▸ Document extract

_ _ _ _

US defense chief courts the put-out authoritarian leader of a nation he needs for war resupply

By Anne Gearan, AP
Sunday, June 6, 2010

Gates courts put-out Azerbaijan, a key Afghan hub

ABOARD A U.S. MILITARY AIRCRAFT — U.S. Defense Secretary Robert Gates is trying to soothe the put-out authoritarian leader of Azerbaijan, a former Soviet republic that helps move supplies and soldiers to the war in landlocked Afghanistan.

Tens of thousands of war-related flights have crossed over Azerbaijan since the war began in 2001, and last year alone about 100,000 U.S. and allied personnel passed through the country. Azerbaijan is also part of an overland supply chain that is a key alternative to the primary land route through Pakistan.

Gates said his peacekeeping mission to Azerbaijan on Sunday is meant to reassure President Ilham Aliyev that the United States does not take him for granted.

“It’s important to touch base and let them know they do play an important role,” Gates told reporters traveling with him from Singapore, where he attended a defense conference.

Gates was spending a day in the capital Baku, making him the first Cabinet-level official to visit since 2005.

Gates carried a letter to Aliyev from President Barack Obama. More high-level visits are in the offing, Gates said.

Aliyev has complained that he gets too little attention from Washington and that U.S. officials have not done much to resolve a festering ethnic conflict between Azerbaijan and Armenia. He is also irritated by mild U.S. criticism of his human rights, press freedoms and elections policies.

Aliyev won a landslide re-election in 2008 that international elections monitors called flawed and a referendum last year set him up to rule indefinitely. The country functions more as a monarchy than a republic.

The imperatives of fighting an eight-year war in a country without seaports has forced the United States and NATO to cut deals with unsavory leaders and sometimes unscrupulous businesses that get goods and soldiers in and out.

The supply dilemma has been most apparent in Kyrgyszstan, home to an air base that is the main air transit hub for the war, but involves deals with other former Soviet republics and sometimes uneasy cooperation with Russia.

_ _ _ _

▸ Dataset excerpt
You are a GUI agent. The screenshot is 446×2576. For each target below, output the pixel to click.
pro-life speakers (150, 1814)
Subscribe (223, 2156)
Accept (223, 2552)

_ _ _ _

▸ What you need to do
Copy out the news article about Gates's visit to Azerbaijan above word for word, from its headline to its final sentence.

▸ Output for this task
US defense chief courts the put-out authoritarian leader of a nation he needs for war resupply

By Anne Gearan, AP
Sunday, June 6, 2010

Gates courts put-out Azerbaijan, a key Afghan hub

ABOARD A U.S. MILITARY AIRCRAFT — U.S. Defense Secretary Robert Gates is trying to soothe the put-out authoritarian leader of Azerbaijan, a former Soviet republic that helps move supplies and soldiers to the war in landlocked Afghanistan.

Tens of thousands of war-related flights have crossed over Azerbaijan since the war began in 2001, and last year alone about 100,000 U.S. and allied personnel passed through the country. Azerbaijan is also part of an overland supply chain that is a key alternative to the primary land route through Pakistan.

Gates said his peacekeeping mission to Azerbaijan on Sunday is meant to reassure President Ilham Aliyev that the United States does not take him for granted.

“It’s important to touch base and let them know they do play an important role,” Gates told reporters traveling with him from Singapore, where he attended a defense conference.

Gates was spending a day in the capital Baku, making him the first Cabinet-level official to visit since 2005.

Gates carried a letter to Aliyev from President Barack Obama. More high-level visits are in the offing, Gates said.

Aliyev has complained that he gets too little attention from Washington and that U.S. officials have not done much to resolve a festering ethnic conflict between Azerbaijan and Armenia. He is also irritated by mild U.S. criticism of his human rights, press freedoms and elections policies.

Aliyev won a landslide re-election in 2008 that international elections monitors called flawed and a referendum last year set him up to rule indefinitely. The country functions more as a monarchy than a republic.

The imperatives of fighting an eight-year war in a country without seaports has forced the United States and NATO to cut deals with unsavory leaders and sometimes unscrupulous businesses that get goods and soldiers in and out.

The supply dilemma has been most apparent in Kyrgyszstan, home to an air base that is the main air transit hub for the war, but involves deals with other former Soviet republics and sometimes uneasy cooperation with Russia.